A picture is worth...

This is more "proposal" territory. None of this is implemented, but here are some more details on how the whole thing should work together.

A diagram of component interactions

A diagram of component interactions

Let's talk through how data will flow through the system by asking what happens when a user requsts their main hubs page:

  • The user requests the page and the wsgi app responds with some barebones HTML and enough javascript to get off the ground.
  • The user's browser runs javascript that subscribes it to the EventSource server.
  • The user's browser runs that javascript, which requests data for each of the widgets defined on the page.
  • The wsgi app receives those requests and checks to see if the data for any of them is cached in memcached. If it is, then it is returned. If not, then the wsgi app executes the data(...) function of that widget to get the response ready. It is stuffed in memcached for later access and returned.
  • The client renders widgets as the data for each of its requests comes back.
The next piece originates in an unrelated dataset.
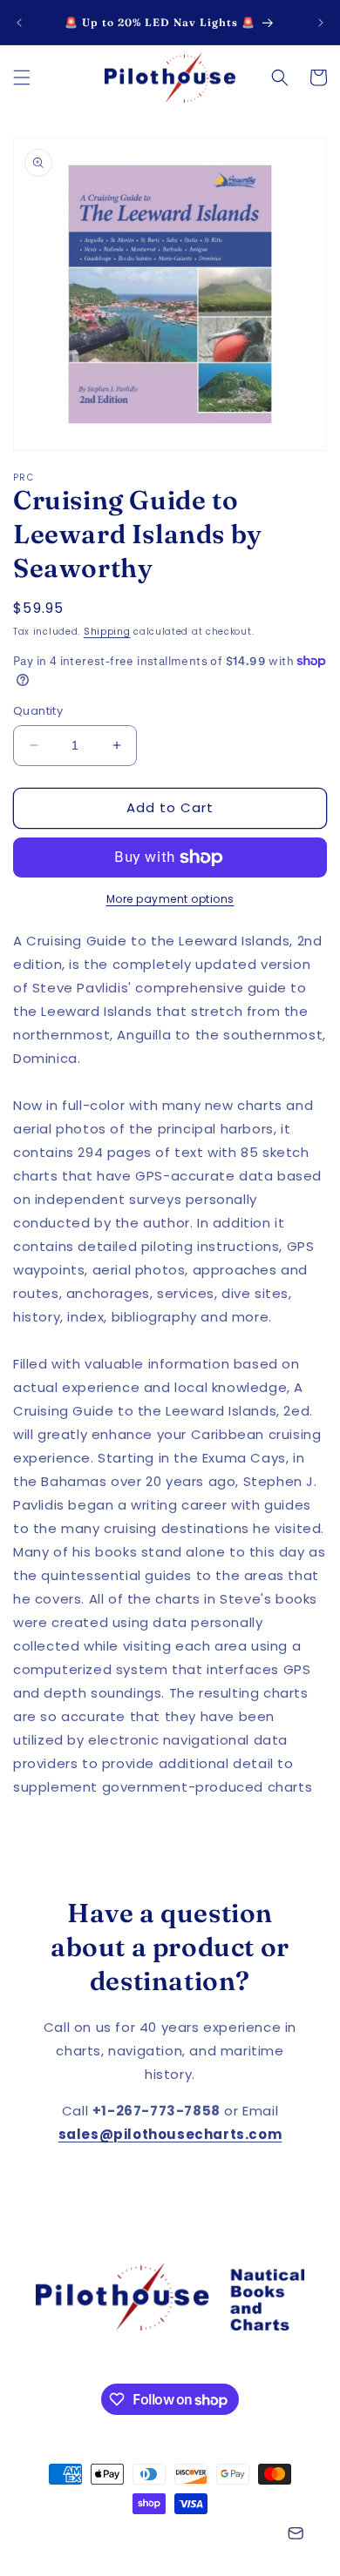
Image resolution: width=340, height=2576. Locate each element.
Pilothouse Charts (119, 2535)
Later, what happens when a trac ticket is filed that should show up in some widget on their page?

  • The ticket is updated on fedorahosted.org and a fedmsg message is fired.
  • That is received by the hubs backend, which looks up all the cached responses that should be invalidated by that event (there is a widget on mizmo's page, threebean's page, and on the design hub that should all get fresh data because of this change).
  • All of those widgets get their cached data nuked.
  • All of those widgets get their cached data rebuilt by calling data(...) on them.
  • An EventSource event is fired off for any listening clients that new data is available for widgets X, Y, and Z. The data is included in the EventSource payload so the clients can immediately redraw without bothering to re-query the wsgi app.
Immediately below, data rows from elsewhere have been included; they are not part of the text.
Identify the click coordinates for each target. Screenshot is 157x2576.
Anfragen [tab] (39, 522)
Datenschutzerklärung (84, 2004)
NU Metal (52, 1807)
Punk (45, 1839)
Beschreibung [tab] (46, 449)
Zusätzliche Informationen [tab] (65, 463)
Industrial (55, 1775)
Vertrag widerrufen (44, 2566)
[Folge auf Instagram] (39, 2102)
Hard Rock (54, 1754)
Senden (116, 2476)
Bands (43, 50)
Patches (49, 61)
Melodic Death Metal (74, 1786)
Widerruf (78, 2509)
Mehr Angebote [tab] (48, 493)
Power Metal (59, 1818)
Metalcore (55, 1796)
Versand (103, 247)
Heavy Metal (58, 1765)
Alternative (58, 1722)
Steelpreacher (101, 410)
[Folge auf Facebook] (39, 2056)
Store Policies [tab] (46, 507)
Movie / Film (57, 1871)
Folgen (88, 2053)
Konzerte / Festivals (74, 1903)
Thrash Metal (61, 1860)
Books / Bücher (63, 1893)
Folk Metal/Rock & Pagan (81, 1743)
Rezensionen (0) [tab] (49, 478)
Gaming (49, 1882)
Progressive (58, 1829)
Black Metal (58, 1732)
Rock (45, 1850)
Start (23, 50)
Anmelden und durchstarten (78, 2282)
What happens when the user is viewing the design team hub and simultaneously, an admin changes the configuration of a widget on that page?

  • Changing the configuration results in a HTTP POST to the wsgi app.
  • The configuration is changed accordingly in the postgres database.
  • A fedmsg message is fired off indicating that the configuration for widget X has changed.
  • The wsgi app responds 200 OK to the admin.
  • Meanwhile, that fedmsg message is received by the backend which:
  • ...looks up the cache key for widget X with the old configuration and nukes it the cached data.
  • ...looks up the cache key for widget X with the new configuration and builds the cached data by calling data(...) on the widget.
  • An EventSource event is fired off which gets recieved by everyone looking at the design team hub. The widget on their pages gets redrawn with data from the EventSource event.